Task directions - Reproduce the records word for word, beginning at the line containing "Task: Reload the current page" and stopping after their final line. Omit the pictures.

Given entries -

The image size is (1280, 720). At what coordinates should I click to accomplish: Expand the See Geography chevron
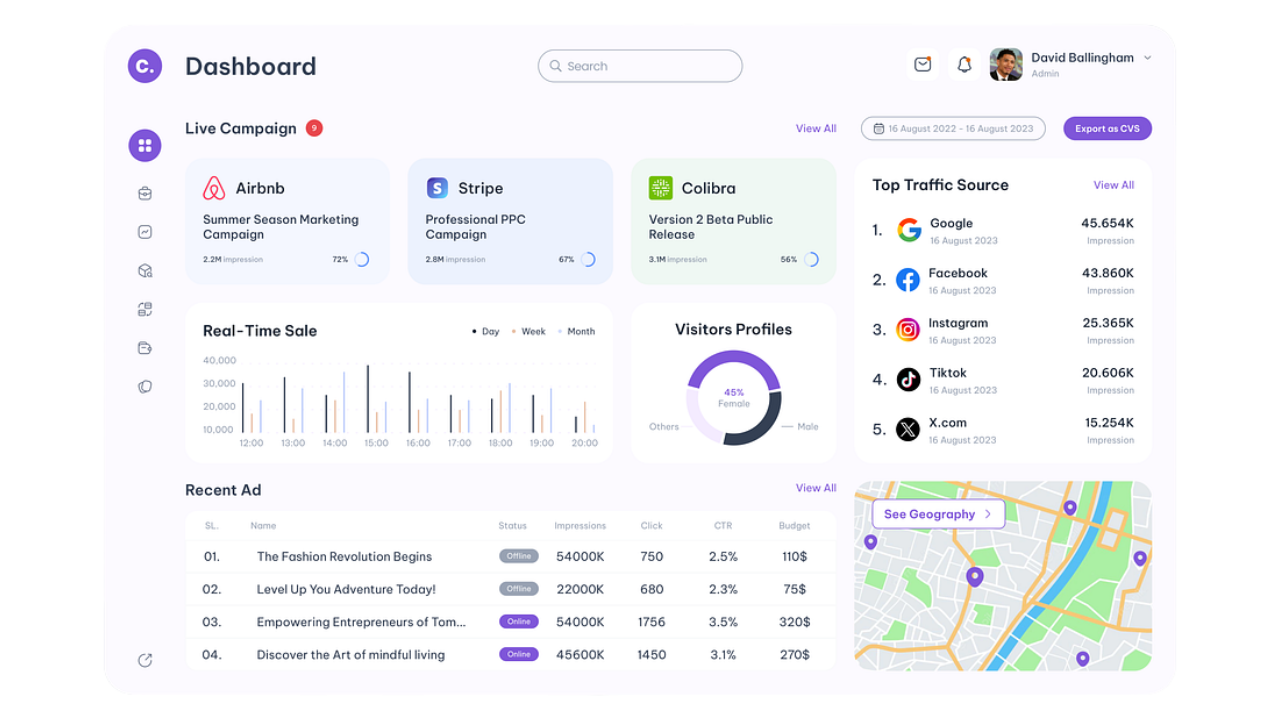(988, 514)
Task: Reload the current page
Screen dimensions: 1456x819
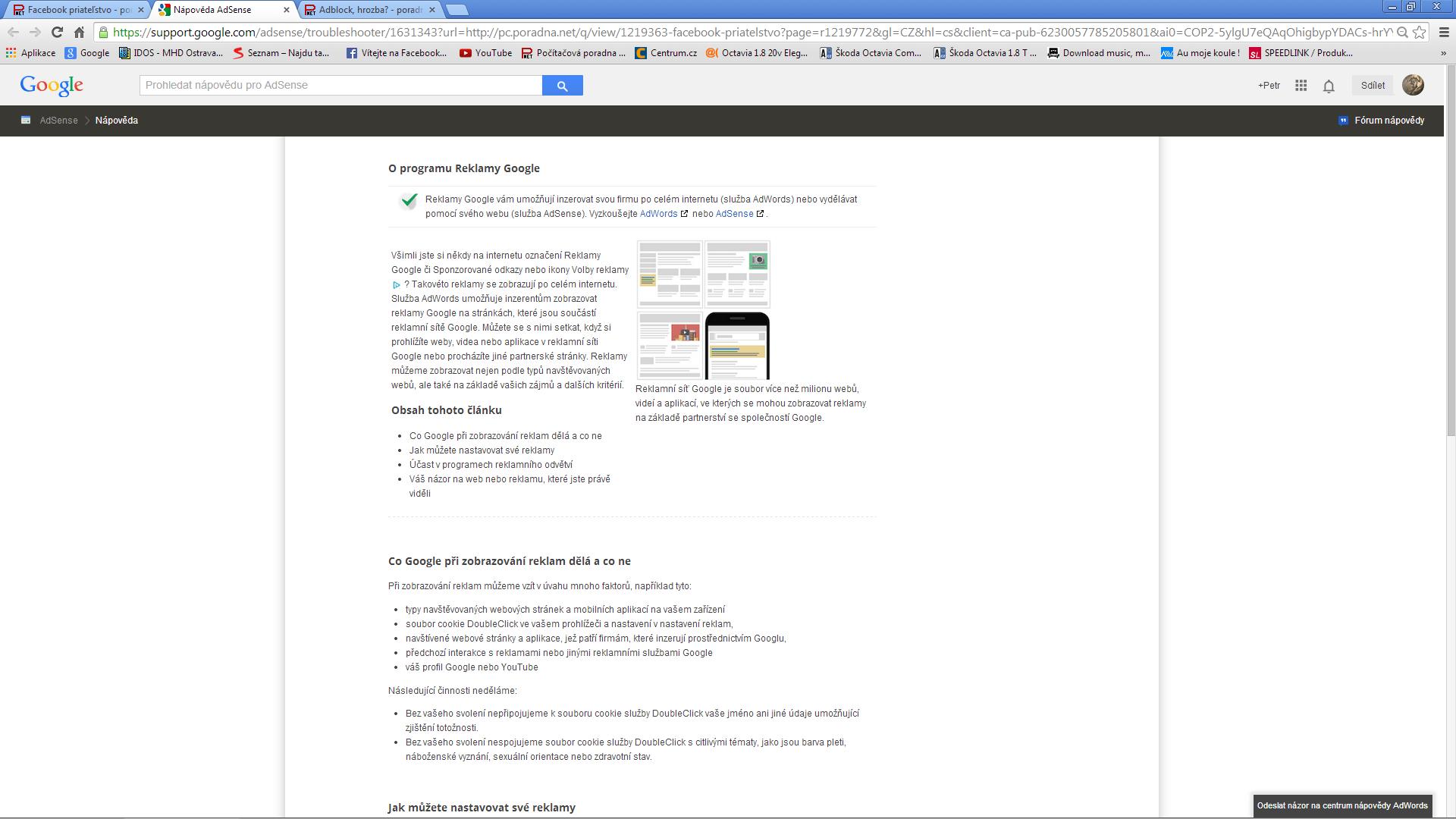Action: tap(57, 32)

Task response -
Task: Reload the current page
Screen dimensions: 1456x819
Action: tap(57, 32)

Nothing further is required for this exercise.